» **TASK INPUTS**:
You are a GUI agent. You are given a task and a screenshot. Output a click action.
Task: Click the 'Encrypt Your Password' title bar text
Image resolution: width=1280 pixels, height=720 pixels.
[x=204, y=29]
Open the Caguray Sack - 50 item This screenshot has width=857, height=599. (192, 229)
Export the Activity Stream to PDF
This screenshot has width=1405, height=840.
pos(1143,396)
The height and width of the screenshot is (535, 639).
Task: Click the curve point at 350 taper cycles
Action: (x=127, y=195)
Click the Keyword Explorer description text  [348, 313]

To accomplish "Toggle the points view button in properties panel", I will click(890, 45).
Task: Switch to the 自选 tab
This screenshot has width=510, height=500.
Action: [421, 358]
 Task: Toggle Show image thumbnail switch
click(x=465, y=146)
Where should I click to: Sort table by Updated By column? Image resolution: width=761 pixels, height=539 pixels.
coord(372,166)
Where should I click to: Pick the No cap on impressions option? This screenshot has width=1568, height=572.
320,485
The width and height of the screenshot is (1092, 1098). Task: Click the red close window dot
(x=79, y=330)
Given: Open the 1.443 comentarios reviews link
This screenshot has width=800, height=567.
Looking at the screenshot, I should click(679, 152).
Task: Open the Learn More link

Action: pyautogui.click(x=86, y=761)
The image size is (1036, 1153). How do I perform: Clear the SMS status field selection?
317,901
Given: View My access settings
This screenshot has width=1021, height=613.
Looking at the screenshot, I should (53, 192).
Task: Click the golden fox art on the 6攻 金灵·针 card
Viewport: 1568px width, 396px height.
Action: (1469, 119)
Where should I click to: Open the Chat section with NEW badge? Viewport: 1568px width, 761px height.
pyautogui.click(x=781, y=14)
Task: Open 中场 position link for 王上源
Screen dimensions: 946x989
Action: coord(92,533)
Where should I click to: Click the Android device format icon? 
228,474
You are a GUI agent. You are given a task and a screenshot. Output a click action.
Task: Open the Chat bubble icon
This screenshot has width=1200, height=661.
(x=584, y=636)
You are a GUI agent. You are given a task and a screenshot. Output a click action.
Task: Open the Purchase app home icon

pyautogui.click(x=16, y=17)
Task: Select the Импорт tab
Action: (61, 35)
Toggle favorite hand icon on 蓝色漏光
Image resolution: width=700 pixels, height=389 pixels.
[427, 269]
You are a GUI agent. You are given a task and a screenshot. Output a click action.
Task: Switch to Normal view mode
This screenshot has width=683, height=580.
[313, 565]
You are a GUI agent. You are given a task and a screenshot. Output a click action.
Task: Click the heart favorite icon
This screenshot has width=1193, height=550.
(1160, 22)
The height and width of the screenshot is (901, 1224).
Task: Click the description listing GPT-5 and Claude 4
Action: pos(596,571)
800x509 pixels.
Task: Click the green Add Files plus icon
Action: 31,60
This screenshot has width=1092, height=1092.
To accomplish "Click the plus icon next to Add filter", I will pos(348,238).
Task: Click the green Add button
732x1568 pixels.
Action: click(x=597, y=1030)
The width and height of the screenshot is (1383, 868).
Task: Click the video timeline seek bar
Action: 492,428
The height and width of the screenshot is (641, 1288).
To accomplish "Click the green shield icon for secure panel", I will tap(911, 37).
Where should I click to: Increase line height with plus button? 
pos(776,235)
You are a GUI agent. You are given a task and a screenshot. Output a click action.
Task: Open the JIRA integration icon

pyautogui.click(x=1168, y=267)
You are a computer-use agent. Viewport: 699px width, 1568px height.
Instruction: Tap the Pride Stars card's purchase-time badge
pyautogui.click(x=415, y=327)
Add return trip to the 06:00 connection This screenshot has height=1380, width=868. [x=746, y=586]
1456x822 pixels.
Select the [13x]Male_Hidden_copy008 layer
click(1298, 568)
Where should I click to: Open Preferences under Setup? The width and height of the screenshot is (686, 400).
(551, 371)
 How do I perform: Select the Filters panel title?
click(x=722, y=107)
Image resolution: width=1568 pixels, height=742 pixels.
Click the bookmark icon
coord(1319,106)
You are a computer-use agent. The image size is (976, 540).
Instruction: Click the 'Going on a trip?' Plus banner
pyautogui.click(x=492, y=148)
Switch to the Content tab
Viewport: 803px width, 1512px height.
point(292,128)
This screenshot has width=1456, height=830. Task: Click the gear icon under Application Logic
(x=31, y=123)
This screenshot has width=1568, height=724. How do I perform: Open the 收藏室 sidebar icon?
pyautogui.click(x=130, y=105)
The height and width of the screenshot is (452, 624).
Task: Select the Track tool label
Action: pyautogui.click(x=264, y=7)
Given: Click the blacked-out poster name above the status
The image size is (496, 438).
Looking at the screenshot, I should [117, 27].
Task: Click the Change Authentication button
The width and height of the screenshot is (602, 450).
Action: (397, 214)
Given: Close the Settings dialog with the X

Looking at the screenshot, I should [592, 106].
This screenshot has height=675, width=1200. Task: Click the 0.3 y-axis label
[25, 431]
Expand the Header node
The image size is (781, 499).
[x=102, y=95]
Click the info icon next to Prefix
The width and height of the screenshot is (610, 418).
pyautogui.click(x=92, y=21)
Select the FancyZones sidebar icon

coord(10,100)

» **SET EXERCISE**: Write out all of the entries again, substituting "Where do I click to" for every occurrence of "Where should I click to" and leaving everything else unchanged.

» **SOLUTION**:
You are a GUI agent. You are given a task and a screenshot. Output a click action.
Task: Click the 'Encrypt Your Password' title bar text
Image resolution: width=1280 pixels, height=720 pixels.
[x=204, y=29]
Open the Caguray Sack - 50 item This screenshot has width=857, height=599. (192, 229)
Export the Activity Stream to PDF
This screenshot has width=1405, height=840.
pos(1143,396)
The height and width of the screenshot is (535, 639).
Task: Click the curve point at 350 taper cycles
Action: (x=127, y=195)
Click the Keyword Explorer description text  [348, 313]

To accomplish "Toggle the points view button in properties panel", I will click(890, 45).
Task: Switch to the 自选 tab
This screenshot has width=510, height=500.
Action: [421, 358]
 Task: Toggle Show image thumbnail switch
click(x=465, y=146)
Where do I click to: Sort table by Updated By column? Image resolution: width=761 pixels, height=539 pixels.
coord(372,166)
Where do I click to: Pick the No cap on impressions option? This screenshot has width=1568, height=572.
320,485
The width and height of the screenshot is (1092, 1098). Task: Click the red close window dot
(x=79, y=330)
Given: Open the 1.443 comentarios reviews link
This screenshot has width=800, height=567.
Looking at the screenshot, I should click(679, 152).
Task: Open the Learn More link

Action: pyautogui.click(x=86, y=761)
The image size is (1036, 1153). How do I perform: Clear the SMS status field selection?
317,901
Given: View My access settings
This screenshot has width=1021, height=613.
Looking at the screenshot, I should (53, 192).
Task: Click the golden fox art on the 6攻 金灵·针 card
Viewport: 1568px width, 396px height.
Action: (1469, 119)
Where do I click to: Open the Chat section with NEW badge? Viewport: 1568px width, 761px height.
pyautogui.click(x=781, y=14)
Task: Open 中场 position link for 王上源
Screen dimensions: 946x989
Action: coord(92,533)
Where do I click to: Click the Android device format icon? 
228,474
You are a GUI agent. You are given a task and a screenshot. Output a click action.
Task: Open the Chat bubble icon
This screenshot has width=1200, height=661.
(x=584, y=636)
You are a GUI agent. You are given a task and a screenshot. Output a click action.
Task: Open the Purchase app home icon

pyautogui.click(x=16, y=17)
Task: Select the Импорт tab
Action: (61, 35)
Toggle favorite hand icon on 蓝色漏光
Image resolution: width=700 pixels, height=389 pixels.
[427, 269]
You are a GUI agent. You are given a task and a screenshot. Output a click action.
Task: Switch to Normal view mode
This screenshot has width=683, height=580.
[313, 565]
You are a GUI agent. You are given a task and a screenshot. Output a click action.
Task: Click the heart favorite icon
This screenshot has width=1193, height=550.
(1160, 22)
The height and width of the screenshot is (901, 1224).
Task: Click the description listing GPT-5 and Claude 4
Action: pos(596,571)
800x509 pixels.
Task: Click the green Add Files plus icon
Action: 31,60
This screenshot has width=1092, height=1092.
To accomplish "Click the plus icon next to Add filter", I will pos(348,238).
Task: Click the green Add button
732x1568 pixels.
Action: click(x=597, y=1030)
The width and height of the screenshot is (1383, 868).
Task: Click the video timeline seek bar
Action: 492,428
The height and width of the screenshot is (641, 1288).
To accomplish "Click the green shield icon for secure panel", I will tap(911, 37).
Where do I click to: Increase line height with plus button? 
pos(776,235)
You are a GUI agent. You are given a task and a screenshot. Output a click action.
Task: Open the JIRA integration icon

pyautogui.click(x=1168, y=267)
You are a computer-use agent. Viewport: 699px width, 1568px height.
Instruction: Tap the Pride Stars card's purchase-time badge
pyautogui.click(x=415, y=327)
Add return trip to the 06:00 connection This screenshot has height=1380, width=868. [x=746, y=586]
1456x822 pixels.
Select the [13x]Male_Hidden_copy008 layer
click(1298, 568)
Where do I click to: Open Preferences under Setup? The width and height of the screenshot is (686, 400).
(551, 371)
 How do I perform: Select the Filters panel title?
click(x=722, y=107)
Image resolution: width=1568 pixels, height=742 pixels.
Click the bookmark icon
coord(1319,106)
You are a computer-use agent. The image size is (976, 540).
Instruction: Click the 'Going on a trip?' Plus banner
pyautogui.click(x=492, y=148)
Switch to the Content tab
Viewport: 803px width, 1512px height.
point(292,128)
This screenshot has width=1456, height=830. Task: Click the gear icon under Application Logic
(x=31, y=123)
This screenshot has width=1568, height=724. How do I perform: Open the 收藏室 sidebar icon?
pyautogui.click(x=130, y=105)
The height and width of the screenshot is (452, 624).
Task: Select the Track tool label
Action: pyautogui.click(x=264, y=7)
Given: Click the blacked-out poster name above the status
The image size is (496, 438).
Looking at the screenshot, I should [117, 27].
Task: Click the Change Authentication button
The width and height of the screenshot is (602, 450).
Action: (397, 214)
Given: Close the Settings dialog with the X

Looking at the screenshot, I should [592, 106].
This screenshot has height=675, width=1200. Task: Click the 0.3 y-axis label
[25, 431]
Expand the Header node
The image size is (781, 499).
[x=102, y=95]
Click the info icon next to Prefix
The width and height of the screenshot is (610, 418).
pyautogui.click(x=92, y=21)
Select the FancyZones sidebar icon

coord(10,100)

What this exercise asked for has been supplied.